### YOUR ASSIGNMENT:
Your answer must be a single number: how many lines of the data include "computer".

** Opening SOURCE MATERIAL block **

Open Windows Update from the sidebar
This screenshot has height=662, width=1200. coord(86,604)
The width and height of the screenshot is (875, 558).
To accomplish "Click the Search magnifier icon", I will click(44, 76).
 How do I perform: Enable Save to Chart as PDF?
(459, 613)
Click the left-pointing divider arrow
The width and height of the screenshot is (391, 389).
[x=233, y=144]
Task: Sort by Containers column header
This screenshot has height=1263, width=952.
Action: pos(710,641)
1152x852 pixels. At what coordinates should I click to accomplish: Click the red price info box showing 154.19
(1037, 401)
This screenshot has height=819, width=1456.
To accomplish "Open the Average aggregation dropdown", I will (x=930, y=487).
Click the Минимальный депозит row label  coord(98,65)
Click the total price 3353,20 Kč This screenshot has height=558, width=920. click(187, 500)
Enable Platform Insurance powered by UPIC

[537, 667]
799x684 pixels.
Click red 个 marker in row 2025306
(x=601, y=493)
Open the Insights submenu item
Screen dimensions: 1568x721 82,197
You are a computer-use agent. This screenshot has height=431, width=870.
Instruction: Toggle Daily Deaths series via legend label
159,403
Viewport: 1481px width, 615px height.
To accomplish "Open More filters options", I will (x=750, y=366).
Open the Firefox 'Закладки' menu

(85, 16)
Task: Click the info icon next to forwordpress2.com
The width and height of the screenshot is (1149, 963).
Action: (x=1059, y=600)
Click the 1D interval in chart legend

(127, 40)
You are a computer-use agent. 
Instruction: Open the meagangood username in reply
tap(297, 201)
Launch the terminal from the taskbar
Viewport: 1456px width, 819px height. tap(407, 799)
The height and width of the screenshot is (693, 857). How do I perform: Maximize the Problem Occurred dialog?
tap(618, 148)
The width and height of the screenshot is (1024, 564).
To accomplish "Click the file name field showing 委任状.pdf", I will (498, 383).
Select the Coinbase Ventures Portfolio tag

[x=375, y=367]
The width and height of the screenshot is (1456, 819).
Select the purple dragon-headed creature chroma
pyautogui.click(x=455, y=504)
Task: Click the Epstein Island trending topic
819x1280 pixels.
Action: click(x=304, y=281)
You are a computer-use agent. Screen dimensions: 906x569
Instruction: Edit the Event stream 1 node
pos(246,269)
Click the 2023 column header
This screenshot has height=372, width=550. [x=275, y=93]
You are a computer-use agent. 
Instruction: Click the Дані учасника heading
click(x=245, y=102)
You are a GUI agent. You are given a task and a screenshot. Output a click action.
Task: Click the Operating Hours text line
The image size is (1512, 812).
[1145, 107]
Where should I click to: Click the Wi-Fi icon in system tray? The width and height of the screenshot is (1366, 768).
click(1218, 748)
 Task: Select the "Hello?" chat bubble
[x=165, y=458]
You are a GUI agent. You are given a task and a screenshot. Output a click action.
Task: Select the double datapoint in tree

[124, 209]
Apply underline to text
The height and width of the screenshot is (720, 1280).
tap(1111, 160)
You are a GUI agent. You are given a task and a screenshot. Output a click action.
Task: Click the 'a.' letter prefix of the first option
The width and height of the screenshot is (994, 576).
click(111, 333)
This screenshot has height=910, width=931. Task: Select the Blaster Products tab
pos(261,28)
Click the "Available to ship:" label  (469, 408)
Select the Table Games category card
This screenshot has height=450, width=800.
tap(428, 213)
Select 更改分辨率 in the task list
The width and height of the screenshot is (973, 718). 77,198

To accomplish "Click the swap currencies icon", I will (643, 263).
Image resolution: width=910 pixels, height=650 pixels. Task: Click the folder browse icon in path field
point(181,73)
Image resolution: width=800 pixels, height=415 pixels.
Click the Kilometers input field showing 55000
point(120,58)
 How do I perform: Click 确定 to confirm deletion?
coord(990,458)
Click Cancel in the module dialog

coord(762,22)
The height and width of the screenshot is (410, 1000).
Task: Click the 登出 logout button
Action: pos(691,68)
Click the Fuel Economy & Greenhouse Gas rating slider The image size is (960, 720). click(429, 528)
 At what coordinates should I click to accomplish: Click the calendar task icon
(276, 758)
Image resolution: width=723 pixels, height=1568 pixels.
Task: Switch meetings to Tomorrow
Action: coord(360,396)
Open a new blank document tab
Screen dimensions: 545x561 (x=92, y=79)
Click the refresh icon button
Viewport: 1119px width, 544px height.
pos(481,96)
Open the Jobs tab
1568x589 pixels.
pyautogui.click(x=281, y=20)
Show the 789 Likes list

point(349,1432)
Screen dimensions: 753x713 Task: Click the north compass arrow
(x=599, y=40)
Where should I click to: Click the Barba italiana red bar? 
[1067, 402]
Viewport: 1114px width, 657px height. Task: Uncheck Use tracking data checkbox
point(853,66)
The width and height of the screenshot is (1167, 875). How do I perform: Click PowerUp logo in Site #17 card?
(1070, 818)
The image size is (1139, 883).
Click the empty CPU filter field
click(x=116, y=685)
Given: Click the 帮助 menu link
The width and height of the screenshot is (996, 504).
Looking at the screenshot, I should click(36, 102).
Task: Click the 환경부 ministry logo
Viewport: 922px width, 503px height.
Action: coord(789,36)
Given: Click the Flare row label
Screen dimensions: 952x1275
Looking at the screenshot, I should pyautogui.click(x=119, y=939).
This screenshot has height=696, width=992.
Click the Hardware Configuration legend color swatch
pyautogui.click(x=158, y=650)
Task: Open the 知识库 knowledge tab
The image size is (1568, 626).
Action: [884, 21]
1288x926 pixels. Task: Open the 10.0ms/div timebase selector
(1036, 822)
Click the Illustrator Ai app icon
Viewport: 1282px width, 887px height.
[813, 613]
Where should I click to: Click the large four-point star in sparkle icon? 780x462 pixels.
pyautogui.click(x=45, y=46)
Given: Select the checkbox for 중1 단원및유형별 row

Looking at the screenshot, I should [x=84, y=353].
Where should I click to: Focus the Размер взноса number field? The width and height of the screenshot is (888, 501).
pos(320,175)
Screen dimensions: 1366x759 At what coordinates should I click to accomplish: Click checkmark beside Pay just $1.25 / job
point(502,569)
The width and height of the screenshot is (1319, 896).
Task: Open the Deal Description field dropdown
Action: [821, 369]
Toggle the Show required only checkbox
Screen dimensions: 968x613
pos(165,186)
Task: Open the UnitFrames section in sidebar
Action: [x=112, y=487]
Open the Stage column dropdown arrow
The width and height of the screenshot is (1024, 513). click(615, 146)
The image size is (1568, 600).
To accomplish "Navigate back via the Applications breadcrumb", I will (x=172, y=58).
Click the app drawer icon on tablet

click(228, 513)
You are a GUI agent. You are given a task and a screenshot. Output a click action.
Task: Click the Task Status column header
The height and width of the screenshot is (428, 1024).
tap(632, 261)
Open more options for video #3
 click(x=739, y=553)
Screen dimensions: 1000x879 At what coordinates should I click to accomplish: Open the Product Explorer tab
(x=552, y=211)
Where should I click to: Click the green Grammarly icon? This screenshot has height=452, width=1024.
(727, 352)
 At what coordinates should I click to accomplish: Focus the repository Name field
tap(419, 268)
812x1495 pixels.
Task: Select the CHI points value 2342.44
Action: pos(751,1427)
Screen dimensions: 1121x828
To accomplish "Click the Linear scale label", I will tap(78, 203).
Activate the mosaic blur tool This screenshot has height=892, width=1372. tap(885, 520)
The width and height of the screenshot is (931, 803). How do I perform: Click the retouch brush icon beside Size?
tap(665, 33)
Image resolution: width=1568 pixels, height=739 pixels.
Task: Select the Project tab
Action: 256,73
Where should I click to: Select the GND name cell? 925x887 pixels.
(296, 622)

** Closing SOURCE MATERIAL block **

### EXERCISE OUTPUT:
4